→ **Data supplied**:

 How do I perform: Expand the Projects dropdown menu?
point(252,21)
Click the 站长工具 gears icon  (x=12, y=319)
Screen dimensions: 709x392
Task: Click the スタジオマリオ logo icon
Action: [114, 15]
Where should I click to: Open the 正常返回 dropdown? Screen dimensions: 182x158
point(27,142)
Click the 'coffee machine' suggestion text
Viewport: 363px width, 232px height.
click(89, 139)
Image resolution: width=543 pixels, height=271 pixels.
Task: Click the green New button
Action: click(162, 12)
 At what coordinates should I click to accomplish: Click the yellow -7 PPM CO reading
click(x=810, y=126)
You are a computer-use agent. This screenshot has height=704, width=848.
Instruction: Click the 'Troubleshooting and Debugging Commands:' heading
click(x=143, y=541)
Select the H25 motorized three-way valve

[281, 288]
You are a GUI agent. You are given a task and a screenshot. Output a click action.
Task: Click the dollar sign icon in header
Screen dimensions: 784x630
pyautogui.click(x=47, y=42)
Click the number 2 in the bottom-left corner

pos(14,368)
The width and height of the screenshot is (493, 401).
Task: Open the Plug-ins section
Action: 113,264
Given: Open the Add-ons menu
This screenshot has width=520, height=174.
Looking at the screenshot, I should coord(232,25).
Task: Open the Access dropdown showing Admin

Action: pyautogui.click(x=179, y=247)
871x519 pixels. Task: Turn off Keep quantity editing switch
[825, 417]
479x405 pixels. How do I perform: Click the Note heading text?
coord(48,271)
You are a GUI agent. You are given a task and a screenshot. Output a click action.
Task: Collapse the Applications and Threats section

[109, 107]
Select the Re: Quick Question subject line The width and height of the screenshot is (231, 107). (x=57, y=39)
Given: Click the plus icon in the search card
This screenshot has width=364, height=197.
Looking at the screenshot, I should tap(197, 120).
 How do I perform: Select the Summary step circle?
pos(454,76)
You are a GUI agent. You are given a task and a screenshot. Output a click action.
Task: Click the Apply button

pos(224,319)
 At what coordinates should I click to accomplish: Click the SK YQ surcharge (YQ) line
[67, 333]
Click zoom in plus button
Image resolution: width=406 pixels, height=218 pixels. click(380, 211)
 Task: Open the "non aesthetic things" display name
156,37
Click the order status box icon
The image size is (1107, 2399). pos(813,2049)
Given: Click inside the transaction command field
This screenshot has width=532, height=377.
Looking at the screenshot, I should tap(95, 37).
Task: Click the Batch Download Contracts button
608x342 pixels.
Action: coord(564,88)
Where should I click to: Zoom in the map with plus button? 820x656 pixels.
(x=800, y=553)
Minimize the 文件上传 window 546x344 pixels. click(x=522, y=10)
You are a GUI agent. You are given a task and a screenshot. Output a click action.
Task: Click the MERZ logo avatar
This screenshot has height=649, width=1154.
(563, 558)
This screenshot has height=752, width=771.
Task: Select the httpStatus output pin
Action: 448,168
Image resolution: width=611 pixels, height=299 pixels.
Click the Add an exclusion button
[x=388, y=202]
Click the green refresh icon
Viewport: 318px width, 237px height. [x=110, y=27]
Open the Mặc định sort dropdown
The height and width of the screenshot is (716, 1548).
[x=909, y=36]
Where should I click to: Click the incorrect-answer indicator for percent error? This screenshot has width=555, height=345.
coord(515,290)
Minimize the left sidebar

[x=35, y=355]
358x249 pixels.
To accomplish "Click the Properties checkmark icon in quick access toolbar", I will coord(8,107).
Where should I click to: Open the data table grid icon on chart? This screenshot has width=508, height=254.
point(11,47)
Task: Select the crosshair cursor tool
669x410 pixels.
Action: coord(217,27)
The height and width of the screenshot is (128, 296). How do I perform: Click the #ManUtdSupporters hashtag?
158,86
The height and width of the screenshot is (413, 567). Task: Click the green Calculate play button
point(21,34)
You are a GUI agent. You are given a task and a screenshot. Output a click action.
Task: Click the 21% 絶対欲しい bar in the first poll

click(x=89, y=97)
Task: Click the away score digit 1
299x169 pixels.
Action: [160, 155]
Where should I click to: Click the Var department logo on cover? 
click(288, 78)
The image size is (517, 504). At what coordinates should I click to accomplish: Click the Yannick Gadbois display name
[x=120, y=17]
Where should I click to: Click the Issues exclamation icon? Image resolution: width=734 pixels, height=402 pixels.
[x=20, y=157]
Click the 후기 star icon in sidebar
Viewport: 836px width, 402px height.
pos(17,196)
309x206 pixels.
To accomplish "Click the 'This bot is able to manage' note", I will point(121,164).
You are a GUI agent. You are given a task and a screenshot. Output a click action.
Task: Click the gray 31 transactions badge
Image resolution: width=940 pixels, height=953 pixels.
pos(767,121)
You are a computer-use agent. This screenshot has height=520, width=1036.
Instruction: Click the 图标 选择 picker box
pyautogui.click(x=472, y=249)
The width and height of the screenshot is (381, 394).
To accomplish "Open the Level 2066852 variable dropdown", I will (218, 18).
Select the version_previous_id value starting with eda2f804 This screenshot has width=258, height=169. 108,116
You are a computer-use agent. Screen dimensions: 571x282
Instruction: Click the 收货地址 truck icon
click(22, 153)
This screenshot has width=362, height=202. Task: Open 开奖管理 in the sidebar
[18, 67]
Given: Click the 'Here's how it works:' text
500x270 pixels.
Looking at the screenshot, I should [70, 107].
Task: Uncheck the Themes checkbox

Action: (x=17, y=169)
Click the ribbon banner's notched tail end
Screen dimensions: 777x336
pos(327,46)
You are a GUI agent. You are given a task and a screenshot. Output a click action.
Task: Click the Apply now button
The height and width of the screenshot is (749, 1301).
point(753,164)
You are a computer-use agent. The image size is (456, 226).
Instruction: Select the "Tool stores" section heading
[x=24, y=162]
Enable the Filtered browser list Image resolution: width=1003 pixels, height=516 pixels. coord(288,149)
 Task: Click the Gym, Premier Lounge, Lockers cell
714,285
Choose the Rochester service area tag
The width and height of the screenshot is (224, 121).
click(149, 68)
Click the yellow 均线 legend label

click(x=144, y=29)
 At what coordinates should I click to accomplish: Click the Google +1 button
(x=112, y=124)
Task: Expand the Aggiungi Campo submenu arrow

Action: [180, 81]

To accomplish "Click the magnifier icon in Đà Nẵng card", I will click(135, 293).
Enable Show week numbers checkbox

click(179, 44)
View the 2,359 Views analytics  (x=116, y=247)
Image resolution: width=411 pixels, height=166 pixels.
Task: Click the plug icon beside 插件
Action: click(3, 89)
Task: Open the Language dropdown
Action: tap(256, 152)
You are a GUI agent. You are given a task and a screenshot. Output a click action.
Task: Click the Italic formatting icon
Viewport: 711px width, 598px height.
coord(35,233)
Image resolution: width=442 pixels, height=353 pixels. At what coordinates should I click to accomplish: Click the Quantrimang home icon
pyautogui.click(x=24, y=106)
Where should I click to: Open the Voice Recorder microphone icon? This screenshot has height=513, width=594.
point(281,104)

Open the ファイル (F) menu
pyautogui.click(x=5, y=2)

→ **Exercise details**: What is needed is each line of the data, printed exactly.

→ **Written response**:
 How do I perform: Expand the Projects dropdown menu?
point(252,21)
Click the 站长工具 gears icon  (x=12, y=319)
Screen dimensions: 709x392
Task: Click the スタジオマリオ logo icon
Action: [114, 15]
Where should I click to: Open the 正常返回 dropdown? Screen dimensions: 182x158
point(27,142)
Click the 'coffee machine' suggestion text
Viewport: 363px width, 232px height.
click(89, 139)
Image resolution: width=543 pixels, height=271 pixels.
Task: Click the green New button
Action: click(162, 12)
 At what coordinates should I click to accomplish: Click the yellow -7 PPM CO reading
click(x=810, y=126)
You are a computer-use agent. This screenshot has height=704, width=848.
Instruction: Click the 'Troubleshooting and Debugging Commands:' heading
click(x=143, y=541)
Select the H25 motorized three-way valve

[281, 288]
You are a GUI agent. You are given a task and a screenshot. Output a click action.
Task: Click the dollar sign icon in header
Screen dimensions: 784x630
pyautogui.click(x=47, y=42)
Click the number 2 in the bottom-left corner

pos(14,368)
The width and height of the screenshot is (493, 401).
Task: Open the Plug-ins section
Action: 113,264
Given: Open the Add-ons menu
This screenshot has width=520, height=174.
Looking at the screenshot, I should coord(232,25).
Task: Open the Access dropdown showing Admin

Action: pyautogui.click(x=179, y=247)
871x519 pixels. Task: Turn off Keep quantity editing switch
[825, 417]
479x405 pixels. How do I perform: Click the Note heading text?
coord(48,271)
You are a GUI agent. You are given a task and a screenshot. Output a click action.
Task: Collapse the Applications and Threats section

[109, 107]
Select the Re: Quick Question subject line The width and height of the screenshot is (231, 107). (x=57, y=39)
Given: Click the plus icon in the search card
This screenshot has width=364, height=197.
Looking at the screenshot, I should tap(197, 120).
 How do I perform: Select the Summary step circle?
pos(454,76)
You are a GUI agent. You are given a task and a screenshot. Output a click action.
Task: Click the Apply button

pos(224,319)
 At what coordinates should I click to accomplish: Click the SK YQ surcharge (YQ) line
[67, 333]
Click zoom in plus button
Image resolution: width=406 pixels, height=218 pixels. click(380, 211)
 Task: Open the "non aesthetic things" display name
156,37
Click the order status box icon
The image size is (1107, 2399). pos(813,2049)
Given: Click inside the transaction command field
This screenshot has width=532, height=377.
Looking at the screenshot, I should tap(95, 37).
Task: Click the Batch Download Contracts button
608x342 pixels.
Action: coord(564,88)
Where should I click to: Zoom in the map with plus button? 820x656 pixels.
(x=800, y=553)
Minimize the 文件上传 window 546x344 pixels. click(x=522, y=10)
You are a GUI agent. You are given a task and a screenshot. Output a click action.
Task: Click the MERZ logo avatar
This screenshot has height=649, width=1154.
(563, 558)
This screenshot has height=752, width=771.
Task: Select the httpStatus output pin
Action: 448,168
Image resolution: width=611 pixels, height=299 pixels.
Click the Add an exclusion button
[x=388, y=202]
Click the green refresh icon
Viewport: 318px width, 237px height. [x=110, y=27]
Open the Mặc định sort dropdown
The height and width of the screenshot is (716, 1548).
[x=909, y=36]
Where should I click to: Click the incorrect-answer indicator for percent error? This screenshot has width=555, height=345.
coord(515,290)
Minimize the left sidebar

[x=35, y=355]
358x249 pixels.
To accomplish "Click the Properties checkmark icon in quick access toolbar", I will coord(8,107).
Where should I click to: Open the data table grid icon on chart? This screenshot has width=508, height=254.
point(11,47)
Task: Select the crosshair cursor tool
669x410 pixels.
Action: coord(217,27)
The height and width of the screenshot is (128, 296). How do I perform: Click the #ManUtdSupporters hashtag?
158,86
The height and width of the screenshot is (413, 567). Task: Click the green Calculate play button
point(21,34)
You are a GUI agent. You are given a task and a screenshot. Output a click action.
Task: Click the 21% 絶対欲しい bar in the first poll

click(x=89, y=97)
Task: Click the away score digit 1
299x169 pixels.
Action: [160, 155]
Where should I click to: Click the Var department logo on cover? 
click(288, 78)
The image size is (517, 504). At what coordinates should I click to accomplish: Click the Yannick Gadbois display name
[x=120, y=17]
Where should I click to: Click the Issues exclamation icon? Image resolution: width=734 pixels, height=402 pixels.
[x=20, y=157]
Click the 후기 star icon in sidebar
Viewport: 836px width, 402px height.
pos(17,196)
309x206 pixels.
To accomplish "Click the 'This bot is able to manage' note", I will point(121,164).
You are a GUI agent. You are given a task and a screenshot. Output a click action.
Task: Click the gray 31 transactions badge
Image resolution: width=940 pixels, height=953 pixels.
pos(767,121)
You are a computer-use agent. This screenshot has height=520, width=1036.
Instruction: Click the 图标 选择 picker box
pyautogui.click(x=472, y=249)
The width and height of the screenshot is (381, 394).
To accomplish "Open the Level 2066852 variable dropdown", I will (218, 18).
Select the version_previous_id value starting with eda2f804 This screenshot has width=258, height=169. 108,116
You are a computer-use agent. Screen dimensions: 571x282
Instruction: Click the 收货地址 truck icon
click(22, 153)
This screenshot has width=362, height=202. Task: Open 开奖管理 in the sidebar
[18, 67]
Given: Click the 'Here's how it works:' text
500x270 pixels.
Looking at the screenshot, I should [70, 107].
Task: Uncheck the Themes checkbox

Action: (x=17, y=169)
Click the ribbon banner's notched tail end
Screen dimensions: 777x336
pos(327,46)
You are a GUI agent. You are given a task and a screenshot. Output a click action.
Task: Click the Apply now button
The height and width of the screenshot is (749, 1301).
point(753,164)
You are a computer-use agent. The image size is (456, 226).
Instruction: Select the "Tool stores" section heading
[x=24, y=162]
Enable the Filtered browser list Image resolution: width=1003 pixels, height=516 pixels. coord(288,149)
 Task: Click the Gym, Premier Lounge, Lockers cell
714,285
Choose the Rochester service area tag
The width and height of the screenshot is (224, 121).
click(149, 68)
Click the yellow 均线 legend label

click(x=144, y=29)
 At what coordinates should I click to accomplish: Click the Google +1 button
(x=112, y=124)
Task: Expand the Aggiungi Campo submenu arrow

Action: [180, 81]

To accomplish "Click the magnifier icon in Đà Nẵng card", I will click(135, 293).
Enable Show week numbers checkbox

click(179, 44)
View the 2,359 Views analytics  (x=116, y=247)
Image resolution: width=411 pixels, height=166 pixels.
Task: Click the plug icon beside 插件
Action: click(3, 89)
Task: Open the Language dropdown
Action: tap(256, 152)
You are a GUI agent. You are given a task and a screenshot. Output a click action.
Task: Click the Italic formatting icon
Viewport: 711px width, 598px height.
coord(35,233)
Image resolution: width=442 pixels, height=353 pixels. At what coordinates should I click to accomplish: Click the Quantrimang home icon
pyautogui.click(x=24, y=106)
Where should I click to: Open the Voice Recorder microphone icon? This screenshot has height=513, width=594.
point(281,104)

Open the ファイル (F) menu
pyautogui.click(x=5, y=2)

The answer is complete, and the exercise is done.